The 10" EP was a 50s phenomenon that was dead by the mid 60s. It saw a resurgence as one of many novelty vinyl formats in the late 70s and early 80s with the punk/new wave movement. These were typically pic discs, colored vinyl, shaped discs, groove out and vinyl sizes from 5" to 12". Although these formats dwindled in popularity until the CD explosion killed them, the EP itself lived on (and still does to some extenet) in the form of 12" maxi singles. These usually contain several mixes of one song or selected cuts off an LP or non-LP tracks.

--Mr Bill
 
Back in the '50s and early '60s, EP's were semi-common in the US. I have several examples from my childhood when buying an album was virtually unthinkable, and most of us "kids" had 45-only players. So EP's were a way of getting more than just a single with a flip side. Even some of the kiddie records I still have are EPs.

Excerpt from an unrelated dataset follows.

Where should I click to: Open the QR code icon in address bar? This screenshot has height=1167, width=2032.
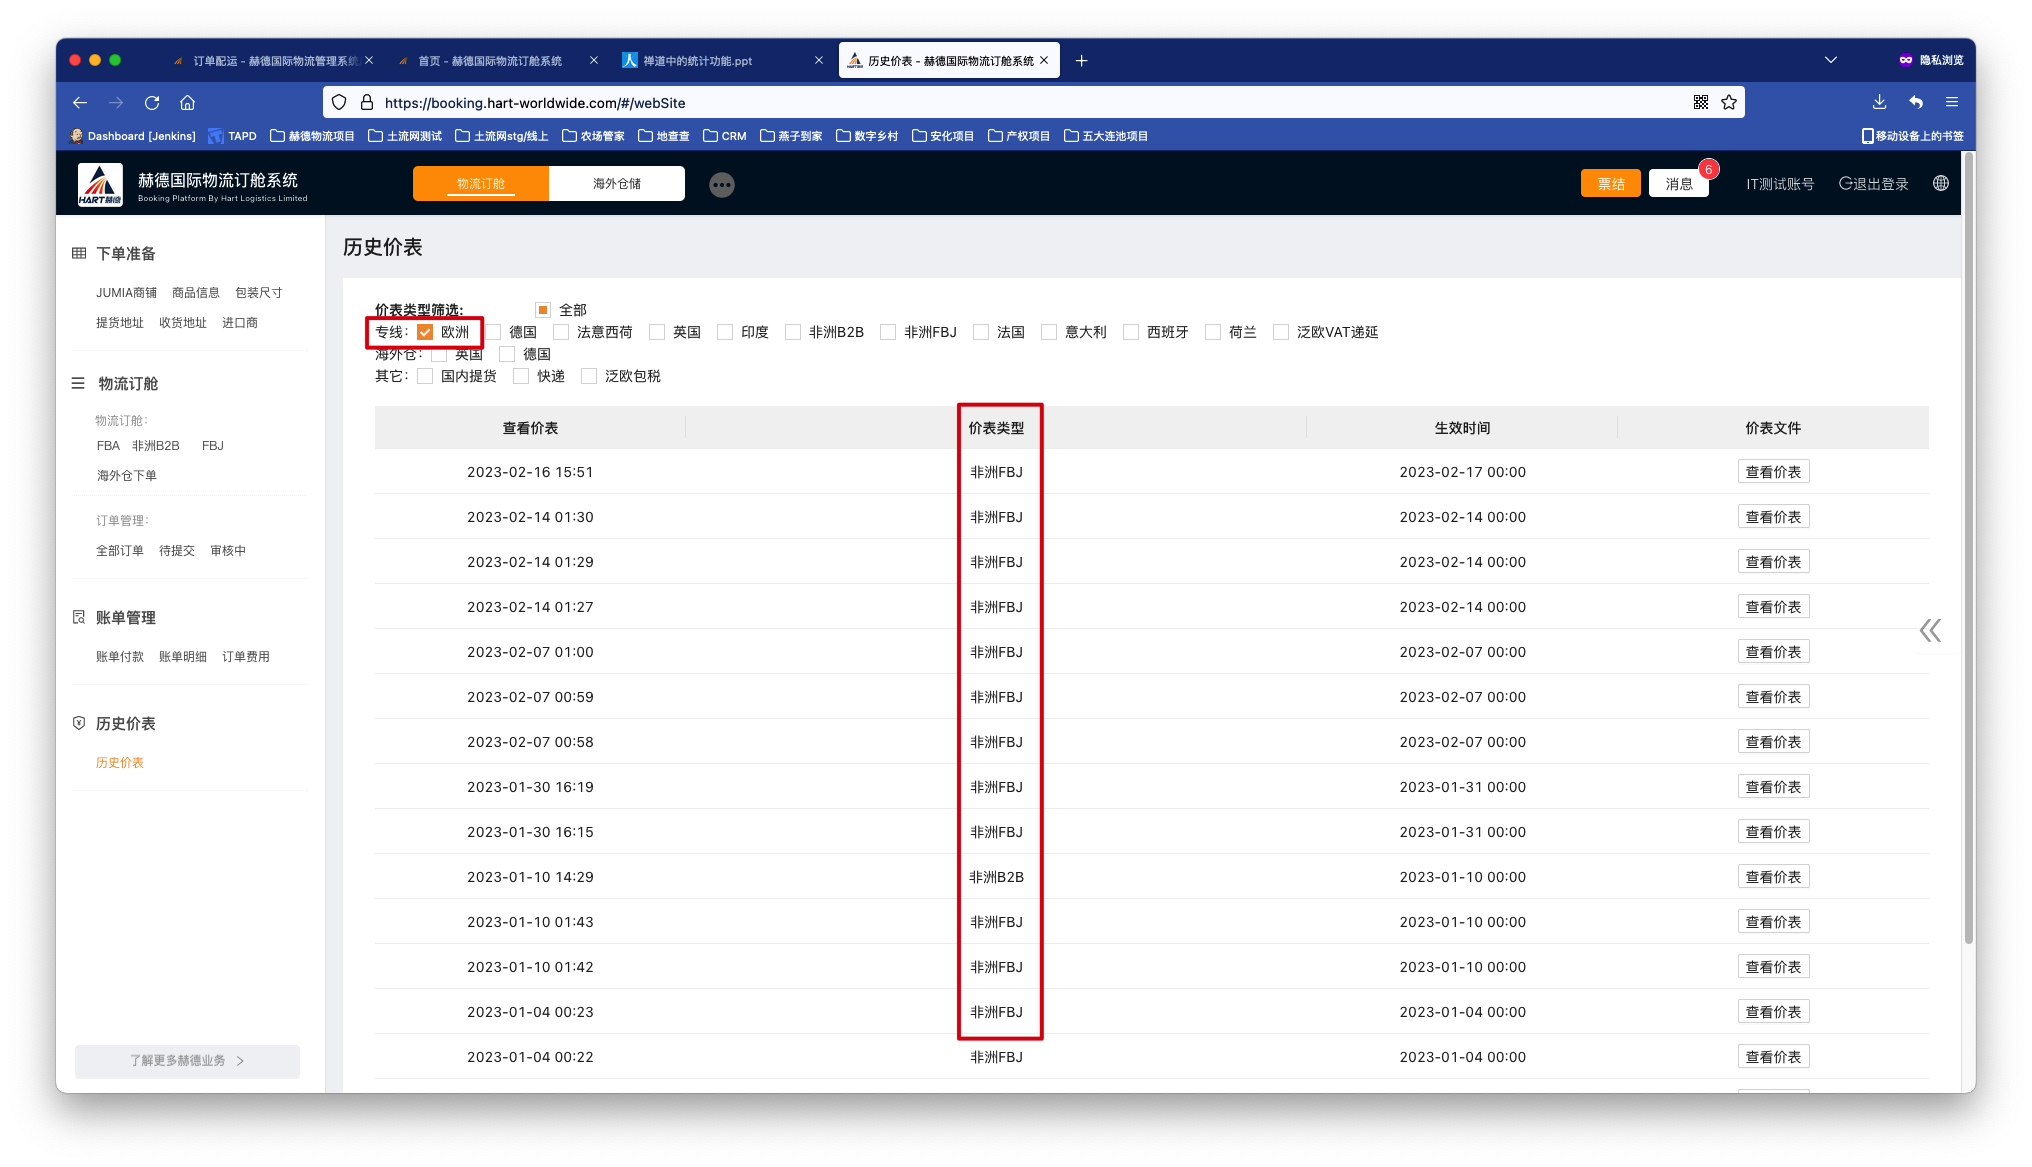[1701, 103]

By the mid-'60s though, EP's had pretty much died out as a viable format. Albums like PET SOUNDS and SGT. PEPPER'S were art-forms in their entirety, and most of us "boomer kids" graduated to the LP.

Harry
 
Jukebox EPs were a different animal than commercially released EPs--for RCA (and maybe one or two others), the 45RPM EPs were a common release format. Joel Whitburn's books mention them. I think because RCA invented the 45RPM record, they were trying to capitalize on it and make it a popular format to replace the 78RPM record, which only had one song per side. I don't own a jukebox EP--don't they run at 33-1/3 RPM? RCAs were the standard 45RPM speed, and I still see many up on eBay. Neat curiosities to own, but I would not go out of my way to spend more than a couple bucks each for them.
 
What a terrific thread. Thanks for starting it, Tony. I'd never heard of EPs before, much less learned so much arcana about them.

Thanks also to Steve for linking us to those foreign sleeve jackets. Great stuff.
 
Having taken a little time out tonight (waiting for wife and son to return from a ski-ing holiday, and the flight's an hour late!) I consulted the Pye Records catalogue for 1969, which shows that there were about a dozen TJB EPs available at that time - some on A&M, some still on the Pye International label. I don't have time to list them all, but will happily do so another time if anyone's really interested.

One of the reasons that they're more interesting to collect than singles is that - in the UK and most of Europe - they came in full-colour laminated sleeves, often with quite extensive sleeve notes. They were indeed mini albums, and at one time practically every LP that was doing well in the charts spawned three EPs with assorted combinations of tracks from the "parent" album.

The TJB stuff is more interesting, though, because tracks would get mixed up from various albums - like the odd inclusion of "Las Mananitas" on "Getting Sentimental".